You're 21-34 years old, have an Android phone and like football, computers, and video games. You enjoy cycling, have a bachelor's degree, and rent your apartment with your wife.
The above may not be accurate but is the type of information Google's ad service collects and stores about you. That's not including the data Google collects from other services, including your name and birthdate, recent searches, the websites you've visited, where you live and work, what time you turned your lights on, and the videos you watch.
Whether you trust Google or not, the data it gathers in the name of advertising can be quite unsettling. While you can use anonymizing services and delete your data regularly, a more convenient solution may be to make your own search engine via tools like Searx, YaCy, and others.
Whether its web, document, or application search, a self-hosted search engine is typically easy to set up and more private. Today we'll be taking a look at some of the best options for self-hosted search.

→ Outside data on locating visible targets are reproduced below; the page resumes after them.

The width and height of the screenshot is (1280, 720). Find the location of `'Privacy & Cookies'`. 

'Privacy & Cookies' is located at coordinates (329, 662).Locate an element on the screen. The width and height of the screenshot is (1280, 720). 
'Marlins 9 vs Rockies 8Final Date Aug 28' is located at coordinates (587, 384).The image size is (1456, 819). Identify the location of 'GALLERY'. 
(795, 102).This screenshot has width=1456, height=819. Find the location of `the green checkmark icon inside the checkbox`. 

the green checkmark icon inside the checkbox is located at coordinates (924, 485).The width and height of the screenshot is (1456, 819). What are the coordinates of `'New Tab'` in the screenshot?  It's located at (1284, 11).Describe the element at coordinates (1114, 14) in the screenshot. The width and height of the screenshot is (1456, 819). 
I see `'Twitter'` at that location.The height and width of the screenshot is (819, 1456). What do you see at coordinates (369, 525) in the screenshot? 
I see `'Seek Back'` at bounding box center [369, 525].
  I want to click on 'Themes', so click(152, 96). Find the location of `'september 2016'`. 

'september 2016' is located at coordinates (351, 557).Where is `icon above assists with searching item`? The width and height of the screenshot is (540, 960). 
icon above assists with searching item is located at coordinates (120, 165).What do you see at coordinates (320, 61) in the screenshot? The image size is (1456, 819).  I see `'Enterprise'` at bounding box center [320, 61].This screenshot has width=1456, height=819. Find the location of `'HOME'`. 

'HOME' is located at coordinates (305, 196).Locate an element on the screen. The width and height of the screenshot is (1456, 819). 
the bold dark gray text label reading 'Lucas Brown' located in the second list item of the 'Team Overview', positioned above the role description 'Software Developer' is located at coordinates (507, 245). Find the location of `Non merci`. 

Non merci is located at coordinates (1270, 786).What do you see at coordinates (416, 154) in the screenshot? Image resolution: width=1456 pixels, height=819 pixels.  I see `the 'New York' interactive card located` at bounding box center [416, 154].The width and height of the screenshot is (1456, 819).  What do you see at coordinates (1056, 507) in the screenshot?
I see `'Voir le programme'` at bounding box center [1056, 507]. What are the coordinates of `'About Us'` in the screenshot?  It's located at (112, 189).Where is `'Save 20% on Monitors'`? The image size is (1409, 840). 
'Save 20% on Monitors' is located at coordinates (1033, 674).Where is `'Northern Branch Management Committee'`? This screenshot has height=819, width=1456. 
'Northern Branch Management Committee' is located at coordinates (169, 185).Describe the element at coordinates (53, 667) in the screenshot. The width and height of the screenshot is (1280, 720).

Searx is among the most popular privacy-respecting search engines, largely because it ties in search engines users are already familiar with. As a meta search engine, it lets users gather results from Google, Bing, DuckDuckGo, Yandex, Yahoo, and more.
Despite using popular search services, Searx doesn't track, profile, or store the cookies of users, or share these with the search engines it gets its results from. There are various public instances of Searx, but users can also self-host an instance on a VPS. Searx can further be configured to use a proxy or Tor to enhance privacy. It's also open source, docker-compatible, and easy to install.
YaCy is a decentralized Java-based search engine that doesn't share user requests but allows users to use a crowdsourced peer-to-peer index for their web results. It cuts out both search censorship and advertising, while allowing users to manually crawl and index pages and topics they expect to search for often. It can be installed on Windows like any other application, or via its bundled script on Linux.
Your out-of-the-box experience with YaCy, however, may vary. Its index is not nearly as big as a centralized service like Google, and some have reported results displaying in a somewhat useful order.
That said, if you search for quite specific, niche topics, YaCy may work out better as you can manually crawl sites. YaCy can also be a strong search alternative for use in applications, intranets, or shared filesystem.
Elasticsearch is a Lucene-based search engine that's designed less as a Google alternative and more geared towards site, application, and document search. Open-source and supported by Apache Software Foundation, it's incredibly fast, easy to use, and can be customized to suit a wide range of use cases.
It can also be utilized for a self-hosted web search engine however, through setup with Docker and crawling via Apache Nutch. Naturally, a regular user would not be able to efficiently build an index of the entire web, but they can create a database of their most-used sites for fast, customized results.
Originally an in-house CNET Networks project, Apache Solr was donated to the Apache Software Foundation in 2006. It has seen significant improvements since then, and now boasts hundreds of features and powerful search capabilities.
The highly scalable and fault tolerant nature of Solr has led to its use by some of world's biggest websites, including search engine operator DuckDuckGo, Salesforce, and BestBuy. Like many of the other solutions mentioned here, it can be installed via Docker and customized to suit your needs.
While self-hosted search isn't going to match the features of search giants any time soon, there are a growing community of enthusiasts and solutions that want to help people de-Google their lives.
YaCy, which takes a distributed approach to search, is particularly interesting. Though it won't be a suitable replacement to centralized search for most people, further adoption and development could propel it to such heights. In the meantime, Searx provides workable, familiar results while addressing some privacy concerns.